In our submission we drew the Courts attention to the following:
- the relevant principles relating to the protection of private and family life in an immigration context;
- the relevant principles relating to the protection of children in an immigration context;
- the principles relating to the requirement for an effective remedy;
- the impact of the caselaw of the European Court of Justice.
Judgment was delivered in December 2007. The Court concluded that the administrative scheme as exercised by the Minister had not been improperly exercised. Subsequent to the Judgment, an application was made by the Applicants/ Respondents to the European Court of Human Rights and a decision on admissibility is pending.
In May 2008, two of the conjoined cases to D.B. (C.O and G.D.), the Supreme Court found that with respect to deportation orders the Minister is required to consider the Constitutional and Convention rights of the Applicants. The cases were distinguished from the other 6 related cases in that the parent Applicants were subject to deportation orders pursuant to section 3 of the Immigration Act, 1999. While the Court reasserted its previous ruling that Constitutional and Convention rights are not engaged in the course of a ministerial decision under the "Irish Born Child" 2005 scheme, the opposite conclusion was reached in relation to deportation orders.

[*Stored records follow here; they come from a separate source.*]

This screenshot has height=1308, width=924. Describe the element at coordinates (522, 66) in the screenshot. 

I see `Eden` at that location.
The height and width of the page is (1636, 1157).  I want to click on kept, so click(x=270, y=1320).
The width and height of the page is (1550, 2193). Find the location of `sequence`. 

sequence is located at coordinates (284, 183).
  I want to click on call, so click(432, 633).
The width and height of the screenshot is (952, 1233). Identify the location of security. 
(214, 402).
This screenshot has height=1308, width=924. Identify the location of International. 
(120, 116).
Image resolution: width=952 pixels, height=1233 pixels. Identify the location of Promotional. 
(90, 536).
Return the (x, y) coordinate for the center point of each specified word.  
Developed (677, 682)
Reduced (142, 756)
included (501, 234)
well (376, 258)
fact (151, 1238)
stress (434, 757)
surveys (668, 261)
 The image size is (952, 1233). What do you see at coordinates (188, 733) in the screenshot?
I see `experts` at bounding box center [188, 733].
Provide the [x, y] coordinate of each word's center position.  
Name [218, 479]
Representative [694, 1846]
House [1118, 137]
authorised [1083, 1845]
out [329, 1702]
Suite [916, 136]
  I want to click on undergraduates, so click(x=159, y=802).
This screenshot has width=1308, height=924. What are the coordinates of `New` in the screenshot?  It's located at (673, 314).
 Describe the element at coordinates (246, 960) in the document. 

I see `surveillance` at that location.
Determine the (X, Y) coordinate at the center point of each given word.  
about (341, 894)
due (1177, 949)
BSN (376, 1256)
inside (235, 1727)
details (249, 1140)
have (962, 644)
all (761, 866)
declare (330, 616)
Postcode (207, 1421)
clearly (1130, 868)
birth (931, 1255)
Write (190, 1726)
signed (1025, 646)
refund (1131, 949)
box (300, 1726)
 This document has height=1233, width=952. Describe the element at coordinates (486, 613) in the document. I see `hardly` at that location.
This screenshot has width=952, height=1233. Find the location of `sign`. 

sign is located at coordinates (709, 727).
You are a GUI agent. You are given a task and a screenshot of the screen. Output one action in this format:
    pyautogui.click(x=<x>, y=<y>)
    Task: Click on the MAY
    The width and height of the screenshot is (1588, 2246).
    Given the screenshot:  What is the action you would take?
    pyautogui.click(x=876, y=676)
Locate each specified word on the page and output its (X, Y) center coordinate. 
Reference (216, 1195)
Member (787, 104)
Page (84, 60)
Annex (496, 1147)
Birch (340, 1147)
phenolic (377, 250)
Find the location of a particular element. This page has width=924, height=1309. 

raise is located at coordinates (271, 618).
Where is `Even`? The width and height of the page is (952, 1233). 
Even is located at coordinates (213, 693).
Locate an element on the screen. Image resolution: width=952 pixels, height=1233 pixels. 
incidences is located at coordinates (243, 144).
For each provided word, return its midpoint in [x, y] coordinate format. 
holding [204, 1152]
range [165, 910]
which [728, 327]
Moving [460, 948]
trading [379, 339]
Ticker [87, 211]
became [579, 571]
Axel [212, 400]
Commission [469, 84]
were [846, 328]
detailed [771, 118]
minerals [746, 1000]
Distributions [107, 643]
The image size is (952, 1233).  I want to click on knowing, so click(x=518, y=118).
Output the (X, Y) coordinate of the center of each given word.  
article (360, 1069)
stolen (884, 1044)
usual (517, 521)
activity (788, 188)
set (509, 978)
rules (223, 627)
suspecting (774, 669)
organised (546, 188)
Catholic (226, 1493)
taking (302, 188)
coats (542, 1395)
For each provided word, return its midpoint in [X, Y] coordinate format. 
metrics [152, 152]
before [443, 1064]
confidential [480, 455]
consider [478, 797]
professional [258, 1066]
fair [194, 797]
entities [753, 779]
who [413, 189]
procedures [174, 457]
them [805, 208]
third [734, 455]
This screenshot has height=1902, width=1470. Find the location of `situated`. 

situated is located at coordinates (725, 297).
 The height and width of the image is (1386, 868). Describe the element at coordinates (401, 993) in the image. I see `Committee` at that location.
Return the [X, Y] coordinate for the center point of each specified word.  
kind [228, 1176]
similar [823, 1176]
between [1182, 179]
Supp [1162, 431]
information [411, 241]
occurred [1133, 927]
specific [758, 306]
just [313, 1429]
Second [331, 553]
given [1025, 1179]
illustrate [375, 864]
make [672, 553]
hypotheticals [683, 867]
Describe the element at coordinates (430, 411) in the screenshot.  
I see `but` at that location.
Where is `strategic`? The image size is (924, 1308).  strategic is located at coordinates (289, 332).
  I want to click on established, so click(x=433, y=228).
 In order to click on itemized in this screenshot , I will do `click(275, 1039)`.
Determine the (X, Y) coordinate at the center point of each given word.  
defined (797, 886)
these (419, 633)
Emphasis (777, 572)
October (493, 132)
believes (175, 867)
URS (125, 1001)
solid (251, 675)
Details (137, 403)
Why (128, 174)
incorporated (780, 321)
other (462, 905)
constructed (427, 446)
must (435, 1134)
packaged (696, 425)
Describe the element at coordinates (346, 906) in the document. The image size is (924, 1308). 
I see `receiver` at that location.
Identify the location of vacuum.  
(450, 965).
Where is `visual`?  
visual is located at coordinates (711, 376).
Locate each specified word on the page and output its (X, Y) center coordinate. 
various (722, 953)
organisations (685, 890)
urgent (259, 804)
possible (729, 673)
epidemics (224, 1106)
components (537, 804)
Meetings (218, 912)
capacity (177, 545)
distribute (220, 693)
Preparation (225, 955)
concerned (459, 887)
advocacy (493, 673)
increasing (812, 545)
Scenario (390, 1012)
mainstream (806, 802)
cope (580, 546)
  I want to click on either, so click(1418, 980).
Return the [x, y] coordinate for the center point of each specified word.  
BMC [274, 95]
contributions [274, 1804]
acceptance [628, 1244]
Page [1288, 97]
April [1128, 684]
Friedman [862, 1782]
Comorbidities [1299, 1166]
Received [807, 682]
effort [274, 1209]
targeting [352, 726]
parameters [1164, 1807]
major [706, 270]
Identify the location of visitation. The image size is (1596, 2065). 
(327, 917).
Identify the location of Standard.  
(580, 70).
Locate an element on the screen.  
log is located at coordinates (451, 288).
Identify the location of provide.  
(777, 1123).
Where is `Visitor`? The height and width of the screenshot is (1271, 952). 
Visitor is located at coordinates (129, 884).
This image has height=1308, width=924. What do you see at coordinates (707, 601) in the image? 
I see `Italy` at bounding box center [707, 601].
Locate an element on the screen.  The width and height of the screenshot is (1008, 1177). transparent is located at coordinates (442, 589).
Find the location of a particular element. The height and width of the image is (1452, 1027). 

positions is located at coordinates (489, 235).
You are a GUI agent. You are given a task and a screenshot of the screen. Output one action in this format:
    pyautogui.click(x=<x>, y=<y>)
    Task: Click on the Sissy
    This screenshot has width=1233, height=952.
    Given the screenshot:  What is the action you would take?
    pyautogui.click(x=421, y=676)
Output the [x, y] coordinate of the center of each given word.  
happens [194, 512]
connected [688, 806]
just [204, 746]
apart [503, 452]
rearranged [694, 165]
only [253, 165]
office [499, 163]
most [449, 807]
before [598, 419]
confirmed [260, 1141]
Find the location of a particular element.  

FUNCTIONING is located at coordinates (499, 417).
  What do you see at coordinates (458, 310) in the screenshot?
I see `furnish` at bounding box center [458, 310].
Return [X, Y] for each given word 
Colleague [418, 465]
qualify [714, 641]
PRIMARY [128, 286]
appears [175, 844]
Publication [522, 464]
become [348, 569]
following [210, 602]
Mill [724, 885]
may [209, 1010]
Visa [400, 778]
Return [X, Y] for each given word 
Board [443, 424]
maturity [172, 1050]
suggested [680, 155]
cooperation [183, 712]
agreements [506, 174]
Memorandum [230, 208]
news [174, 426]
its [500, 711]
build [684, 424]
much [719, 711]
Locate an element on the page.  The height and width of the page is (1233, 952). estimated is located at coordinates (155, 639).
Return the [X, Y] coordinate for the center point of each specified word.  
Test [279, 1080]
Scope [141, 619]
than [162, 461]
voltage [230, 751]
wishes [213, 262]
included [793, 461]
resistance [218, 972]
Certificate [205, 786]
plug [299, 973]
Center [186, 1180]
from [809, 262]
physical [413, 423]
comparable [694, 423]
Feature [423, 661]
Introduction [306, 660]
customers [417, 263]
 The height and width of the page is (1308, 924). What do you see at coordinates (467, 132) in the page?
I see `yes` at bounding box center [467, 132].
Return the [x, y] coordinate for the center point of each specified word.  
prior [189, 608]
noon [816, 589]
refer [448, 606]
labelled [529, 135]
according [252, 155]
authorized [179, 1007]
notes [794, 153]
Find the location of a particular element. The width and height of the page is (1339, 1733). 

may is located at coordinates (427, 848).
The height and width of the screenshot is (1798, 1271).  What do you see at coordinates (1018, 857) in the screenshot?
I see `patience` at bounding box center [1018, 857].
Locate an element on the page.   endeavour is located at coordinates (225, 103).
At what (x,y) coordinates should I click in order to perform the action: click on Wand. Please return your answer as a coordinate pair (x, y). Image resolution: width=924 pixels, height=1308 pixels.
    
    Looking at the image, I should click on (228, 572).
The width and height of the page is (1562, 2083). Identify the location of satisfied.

In relation to the ministerial discretion conferred by section 3 of the 1999 Act, the Supreme Court agreed with the High Court's analysis which concluded that such discretion is constrained by the obligation to exercise that power in a manner consistent with the Constitution and the provisions of section 3 of the European Convention of Human Rights Act 2003.
Significantly, the Court characterised the cases as being centred on the rights of the Irish born child under Articles 40 and 41 of the Constitution and Article 8 of the ECHR. In its analysis, the Court further described the core of the case to be the dispute between the parties as to the nature of the consideration to be made by the Minister of facts relevant to the citizen child. In affirming the High Court's decision, the Supreme Court set out a non-exhaustive list of matters which may assist, and relate to the position of an Irish born child whose parents may be considered for a deportation order (see paragraph 31 of the Oguekwe judgment).